ENDOTHELIAL FRATAXIN DEFICIENCY DRIVES NUCLEAR REPLICATION STRESS-INDUCED SENESCENCE AND MITOCHONDRIAL DYSFUNCTION ACROSS MULTIPLE SUBTYPES OF PULMONARY HYPERTENSION

Miranda K. Culley, Jingsi Zhao, Ying Tang, Yi Yin Tai, Dror Perk, Vinny Negi, Yen-Chun Lai, Qiujun Yu, Adam Handen, Gil Speyer, Seungchan Kim, Taijyu Satoh, Michael Reynolds, Sruti Shiva, Annie Watson, Yassmin Al Aaraj, John Sembrat, Mauricio Rojas, Karen Norris, Aditi Gurkar, Mingxia Gu, Marlene Rabinovitch, Thomas Bertero and Stephen Chan; Journal of the American College of Cardiology, Volume 75, Issue 11 Supplement 1, March 2020 DOI: 10.1016/S0735-1097(20)34284-4

Endothelial DNA damage and metabolic dysfunction are linked to pulmonary hypertension (PH). Their joint regulation, control of cellular senescence, and relevance across PH subtypes are unknown. Mutations in the iron-sulfur (Fe-S) biogenesis gene frataxin (FXN) disrupt DNA integrity and metabolism, causing Friedreich’s ataxia (FRDA) and hypertrophic cardiomyopathy, often complicated by PH. Because Fe-S loss promotes PH, we hypothesized endothelial FXN deficiency induces genotoxic and metabolic dysregulation and predisposes to PH, particularly vascular remodeling due to ventricular stiffening.

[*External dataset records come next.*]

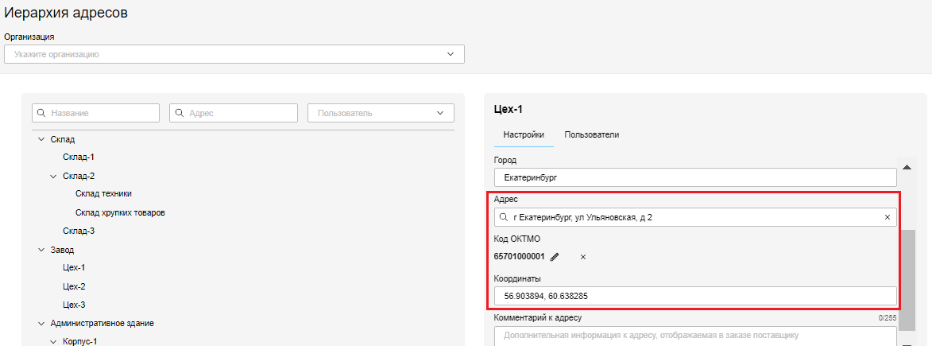Select Склад хрупких товаров in the tree
932x346 pixels.
coord(120,213)
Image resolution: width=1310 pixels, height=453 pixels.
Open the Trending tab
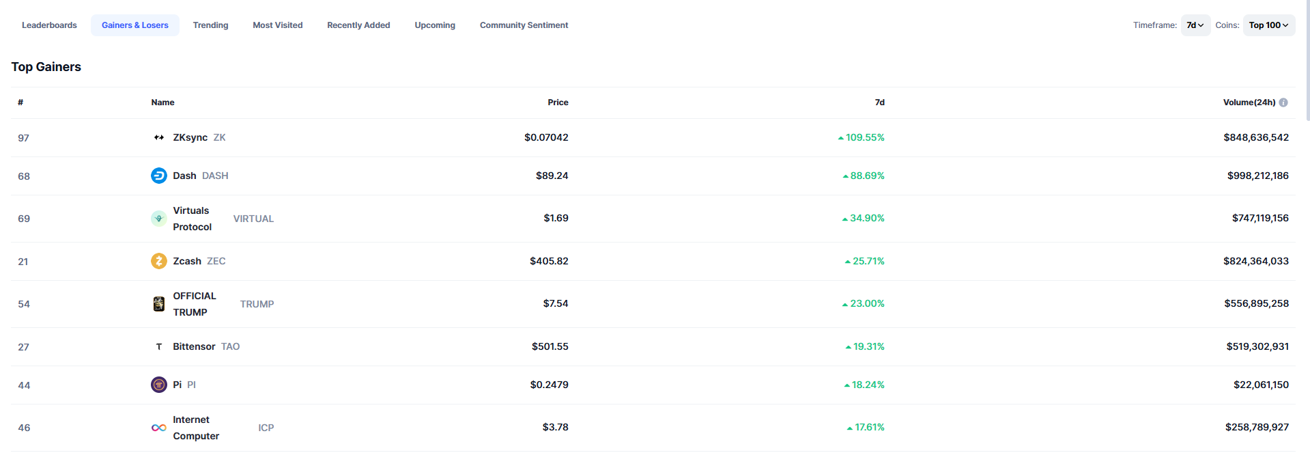point(210,25)
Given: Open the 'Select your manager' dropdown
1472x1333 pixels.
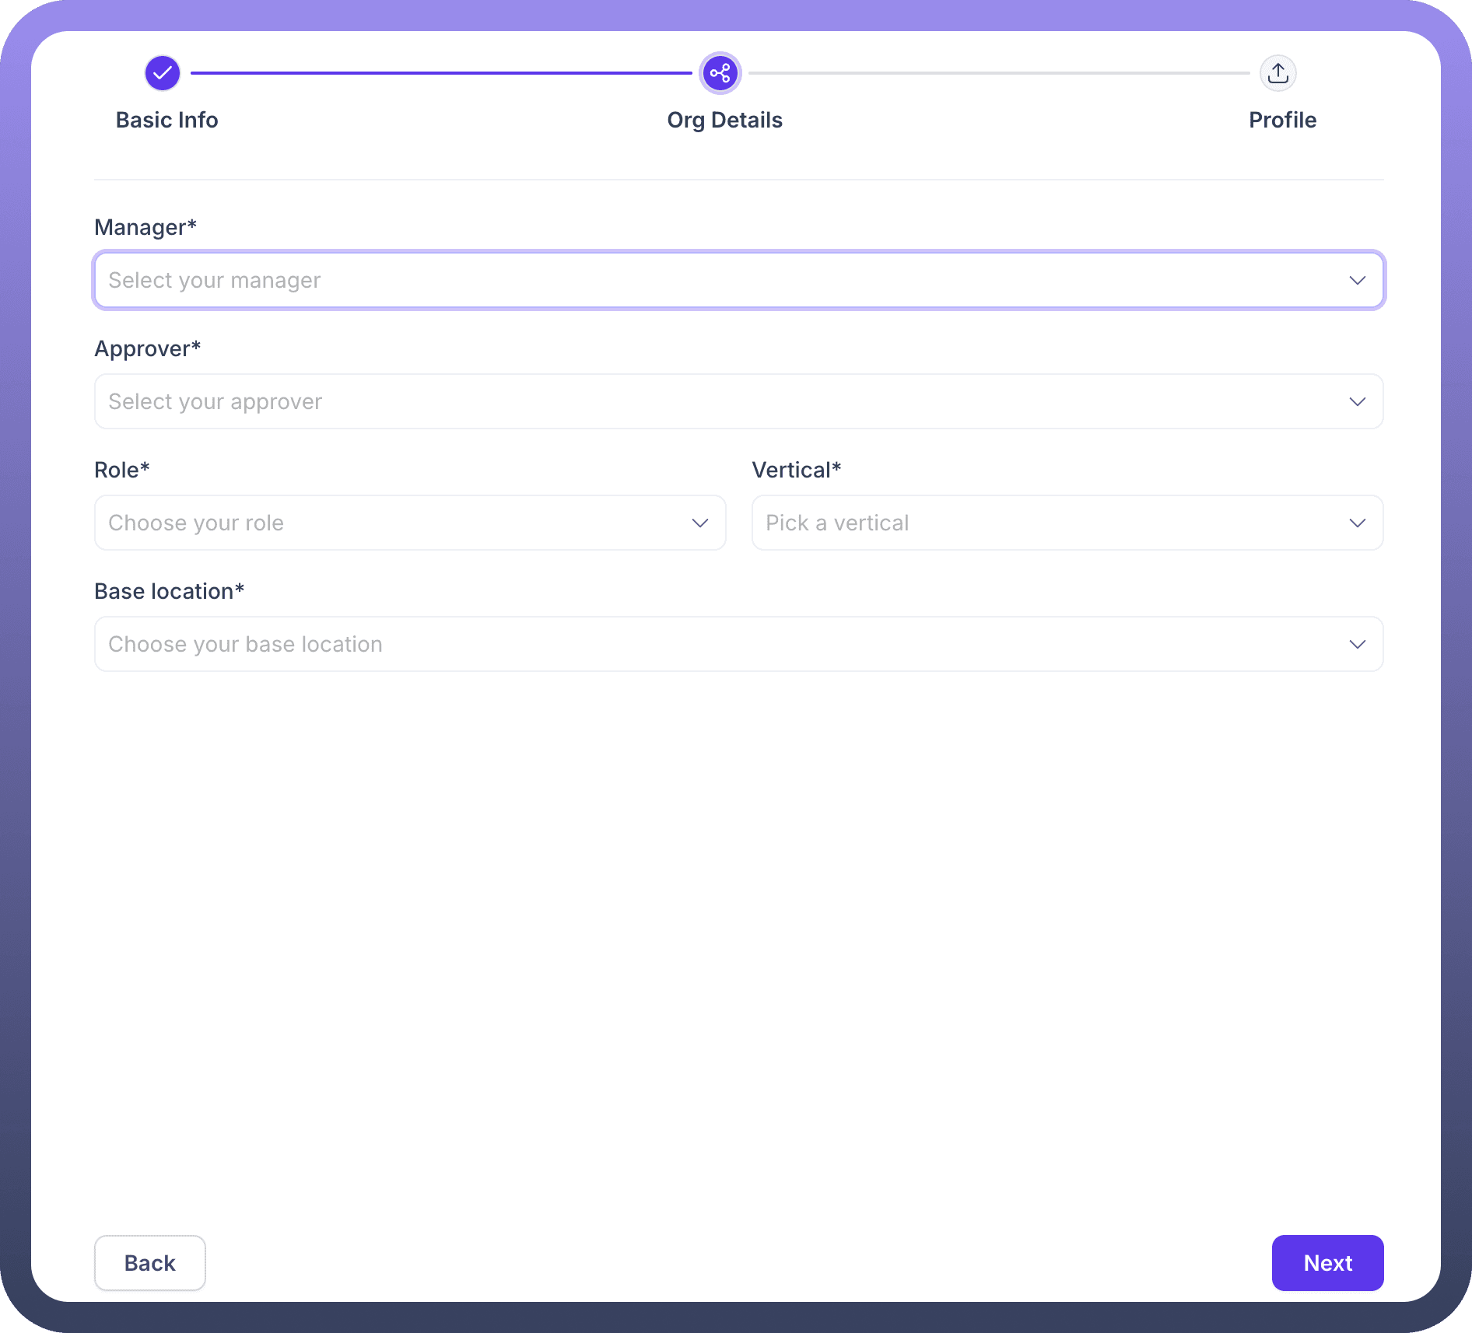Looking at the screenshot, I should (x=700, y=280).
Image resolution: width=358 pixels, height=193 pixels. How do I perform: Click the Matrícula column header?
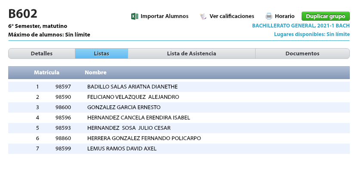[46, 73]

FXN deficiency promotes replication stress-induced senescence and metabolic reprogramming across PH subtypes, including a predisposition to PH in FRDA. Our data endorse developing PH diagnostics and therapeutics related to Fe-S biology and genotoxic stress, namely for PH due to left heart disease.